- Born: Chukwudi Paul Ossai May 5, 1985 (age 41) Delta State, Nigeria
- Other name: Chuks Omalicha
- Education: Delta State University, University of Benin
- Occupations: Film actor, entrepreneur and producer
- Years active: 2010–present
- Known for: Rain drop, wild heart, what is love, etc
- Awards: 2015 City People Movie Awards

= Chuks Omalicha =

Nigerian film actor, entrepreneur, and producer

Chukwudi Paul Ossai commonly known as Chuks Omalicha (born May 5, 1985) is a Nigerian film actor, entrepreneur and producer. He is best known for his role as "Derick" in the 2011 movie, Rain Drop, alongside Ini Edo, John Dumelo and Artus Frank.

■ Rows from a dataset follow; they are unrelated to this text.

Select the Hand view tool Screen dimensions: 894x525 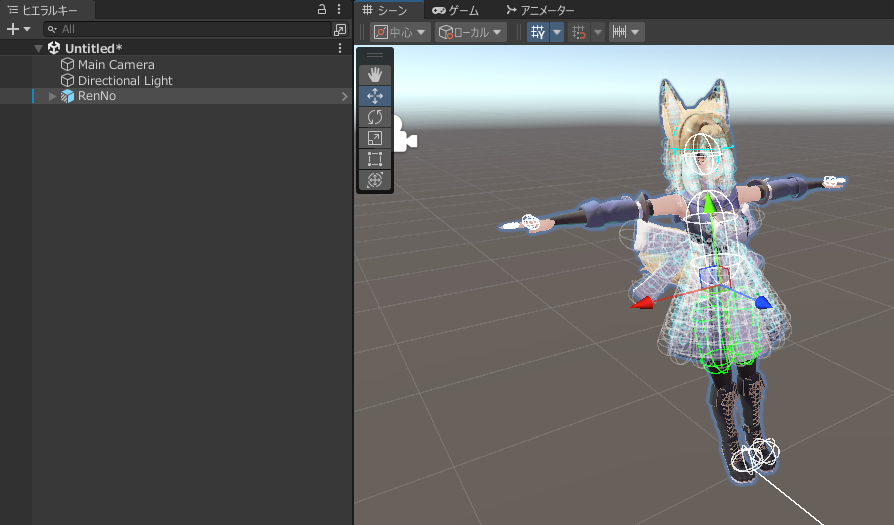[x=375, y=75]
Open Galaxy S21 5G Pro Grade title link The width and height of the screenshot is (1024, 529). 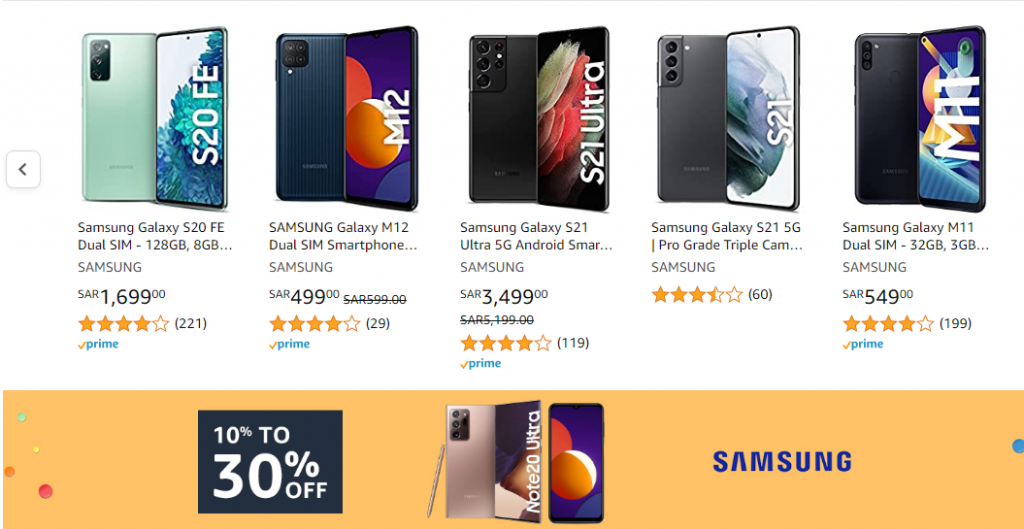coord(727,236)
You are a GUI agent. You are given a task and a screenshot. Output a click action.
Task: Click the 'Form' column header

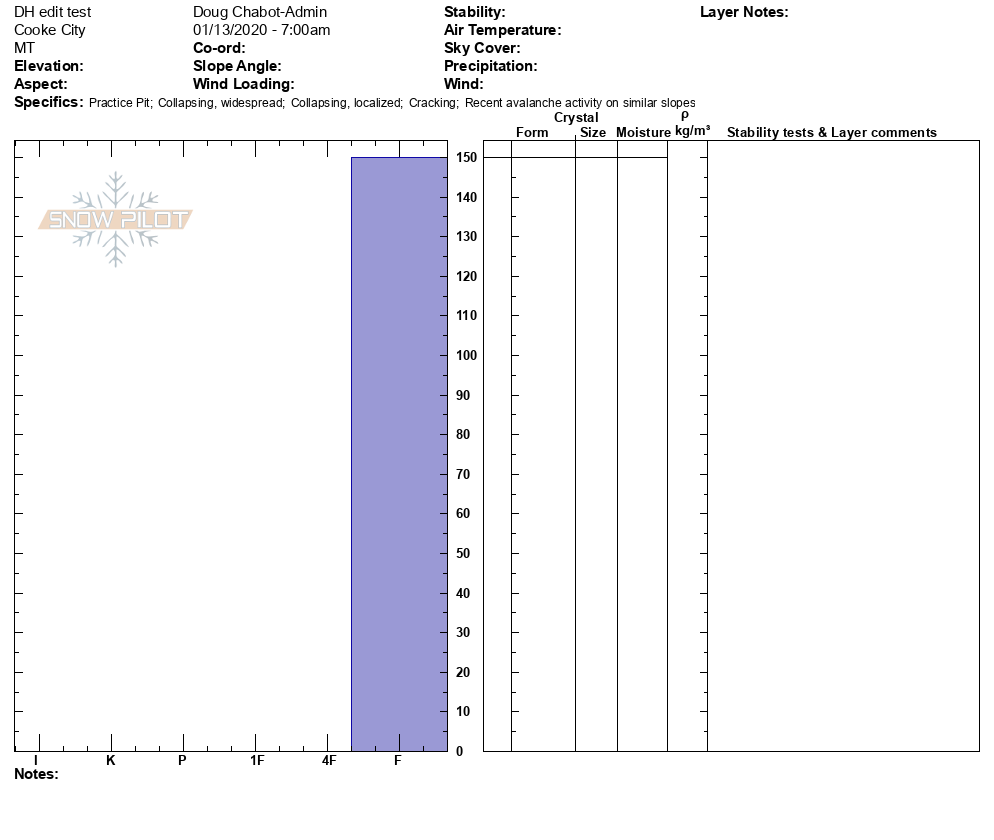click(532, 132)
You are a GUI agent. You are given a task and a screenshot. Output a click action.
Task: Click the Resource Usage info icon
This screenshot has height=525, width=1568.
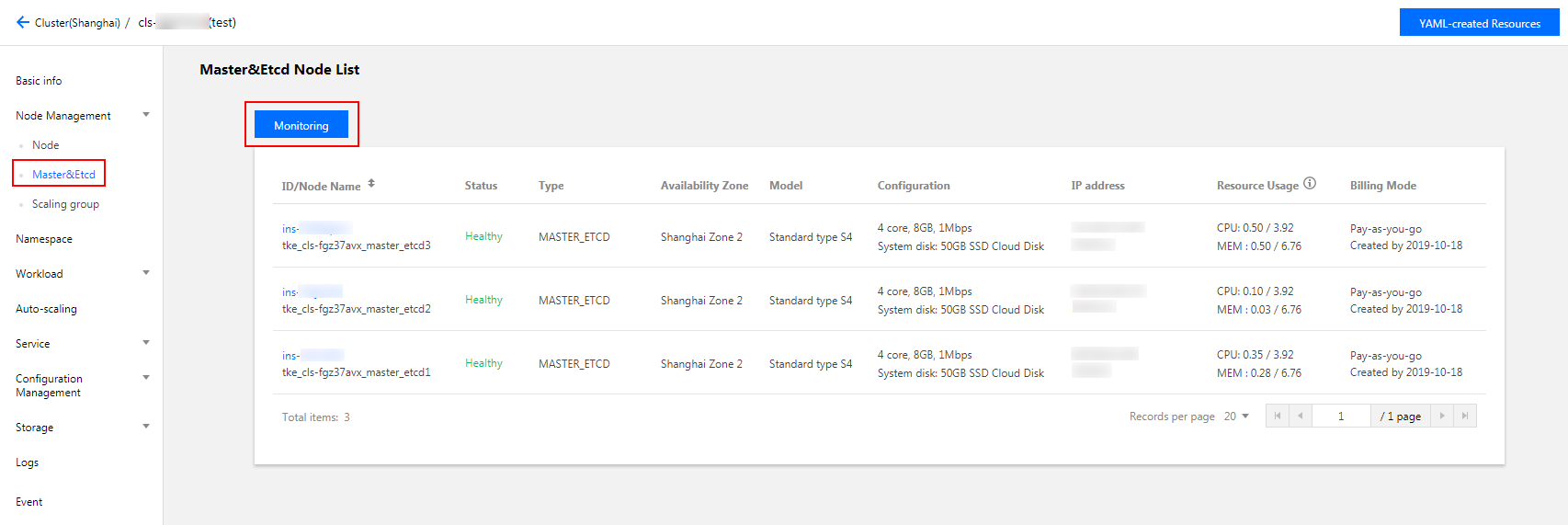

==Early life and education==
Omalicha hails from Delta State, Nigeria. He attended Heritage Group of Schools, Benin City for his primary education, and the UNIBEN Demonstration Secondary School, for his secondary education. He began a diploma course in Science Laboratory at University of Benin and later obtained a Master of Art degree in Biomedical Science from the Delta State University.

==Career==
He started his professional acting career in 2010. He however had his breakthrough in the Chiweuba Nneji movie titled "Rain Drop" where he played the role of Derick. He has featured in several Nollywood movies, including: Helped, Rule No 1, and Where my Heart Lies.

==Selected filmography==
- Rain Drop (2011)
- Wild Heart (2013)
- Ibu and Akwa Ibom Girls (2014)
- Trinity (2015)
- What is Love (2017)
- A Fight to Live (2017)
- My American Pikin (2018)
- The Return of Kaira (2018)
- Ekeanyanwu (2018)
- Rule No 1 (2018)
- Wrong Choice (2019)
- My Billionaire Wife (2019)
- Web Locked (2021)
- Storms in Love (2021)
- Plot Twist (2021)
- Fake Love (2020)
- Helped (2020)
- The Pastor Pot of Life (2011)
- Yankee Hustle (2020)
- Teaser (2011)
- Mafia Love (2021)
- My Sissy Lover (2021)
- My Billionaire Wife (2019)
- Show Me Love (2020)
- Sham Love (2020)
- Before Getting Married (2020)
- Kaira My Lost Wife (2020)
- Out with Love (2020)
- InBetween Brothers (2019)
- Out with Love (2020)
- Another Man's Family Life (2018)
- Out with Love (2020)
- Truthful Lies (2021)
- Failing Love (2018)
- All Shade of You (2019)
- Beautiful Bride (2021)
- Shared Love (2019)
- Leap of Love (2019)
- Shared Love (2019)
- Marriage and Infidelity (2018)
- The Last Wish as a Wife (2020)
- Unique Kind of Love (2019)
- The Selfish Sisters (2019)
- Deeper Shade of us (2019)
- A Sunshile of Hope (2020)
- Devilish Agenda (2021)
- Friends and Betrayal (2021)
- Tragedy of Love (2021)
- Pain and Affection (2021)
- Wicked Souls (2021)
- The First Day we Met (2019)
- Where my Heart Lies (2021)

==Awards and recognition==
In 2017, he was nominated for the Best Upcoming Actor of the Year (English) by City People Movie Award. He also won the 2015 City People Movie Award Most Promising Actor of the Year (English).